**TRY IT**
When you reach the listing below, copy each line exactly.

------------

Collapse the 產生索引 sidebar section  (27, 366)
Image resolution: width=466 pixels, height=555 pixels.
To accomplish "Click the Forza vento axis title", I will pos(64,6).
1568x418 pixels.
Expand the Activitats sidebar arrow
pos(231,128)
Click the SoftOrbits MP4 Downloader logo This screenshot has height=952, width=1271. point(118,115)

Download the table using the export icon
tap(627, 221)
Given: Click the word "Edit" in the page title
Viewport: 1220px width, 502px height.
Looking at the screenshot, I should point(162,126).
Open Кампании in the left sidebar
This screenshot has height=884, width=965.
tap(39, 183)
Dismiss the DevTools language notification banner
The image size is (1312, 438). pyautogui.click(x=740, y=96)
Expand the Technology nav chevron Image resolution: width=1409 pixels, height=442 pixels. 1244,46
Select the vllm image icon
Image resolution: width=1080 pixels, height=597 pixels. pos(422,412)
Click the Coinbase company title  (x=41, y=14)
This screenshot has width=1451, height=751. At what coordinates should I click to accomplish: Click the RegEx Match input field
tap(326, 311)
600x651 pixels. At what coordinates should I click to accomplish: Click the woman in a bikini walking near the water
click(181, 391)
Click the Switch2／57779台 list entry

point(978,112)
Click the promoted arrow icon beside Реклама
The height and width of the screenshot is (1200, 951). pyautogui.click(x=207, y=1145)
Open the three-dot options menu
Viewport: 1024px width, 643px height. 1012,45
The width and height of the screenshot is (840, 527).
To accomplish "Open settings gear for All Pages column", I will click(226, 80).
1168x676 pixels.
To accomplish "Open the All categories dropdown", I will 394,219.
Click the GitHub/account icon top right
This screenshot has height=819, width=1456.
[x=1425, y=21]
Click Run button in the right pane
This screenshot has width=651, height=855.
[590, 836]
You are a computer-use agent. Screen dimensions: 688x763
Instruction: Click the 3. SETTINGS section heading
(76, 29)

------------

**SOLUTION TO THIS PROBLEM**
Collapse the 產生索引 sidebar section  (27, 366)
Image resolution: width=466 pixels, height=555 pixels.
To accomplish "Click the Forza vento axis title", I will pos(64,6).
1568x418 pixels.
Expand the Activitats sidebar arrow
pos(231,128)
Click the SoftOrbits MP4 Downloader logo This screenshot has height=952, width=1271. point(118,115)

Download the table using the export icon
tap(627, 221)
Given: Click the word "Edit" in the page title
Viewport: 1220px width, 502px height.
Looking at the screenshot, I should point(162,126).
Open Кампании in the left sidebar
This screenshot has height=884, width=965.
tap(39, 183)
Dismiss the DevTools language notification banner
The image size is (1312, 438). pyautogui.click(x=740, y=96)
Expand the Technology nav chevron Image resolution: width=1409 pixels, height=442 pixels. 1244,46
Select the vllm image icon
Image resolution: width=1080 pixels, height=597 pixels. pos(422,412)
Click the Coinbase company title  (x=41, y=14)
This screenshot has width=1451, height=751. At what coordinates should I click to accomplish: Click the RegEx Match input field
tap(326, 311)
600x651 pixels. At what coordinates should I click to accomplish: Click the woman in a bikini walking near the water
click(181, 391)
Click the Switch2／57779台 list entry

point(978,112)
Click the promoted arrow icon beside Реклама
The height and width of the screenshot is (1200, 951). pyautogui.click(x=207, y=1145)
Open the three-dot options menu
Viewport: 1024px width, 643px height. 1012,45
The width and height of the screenshot is (840, 527).
To accomplish "Open settings gear for All Pages column", I will click(226, 80).
1168x676 pixels.
To accomplish "Open the All categories dropdown", I will 394,219.
Click the GitHub/account icon top right
This screenshot has height=819, width=1456.
[x=1425, y=21]
Click Run button in the right pane
This screenshot has width=651, height=855.
[590, 836]
You are a computer-use agent. Screen dimensions: 688x763
Instruction: Click the 3. SETTINGS section heading
(76, 29)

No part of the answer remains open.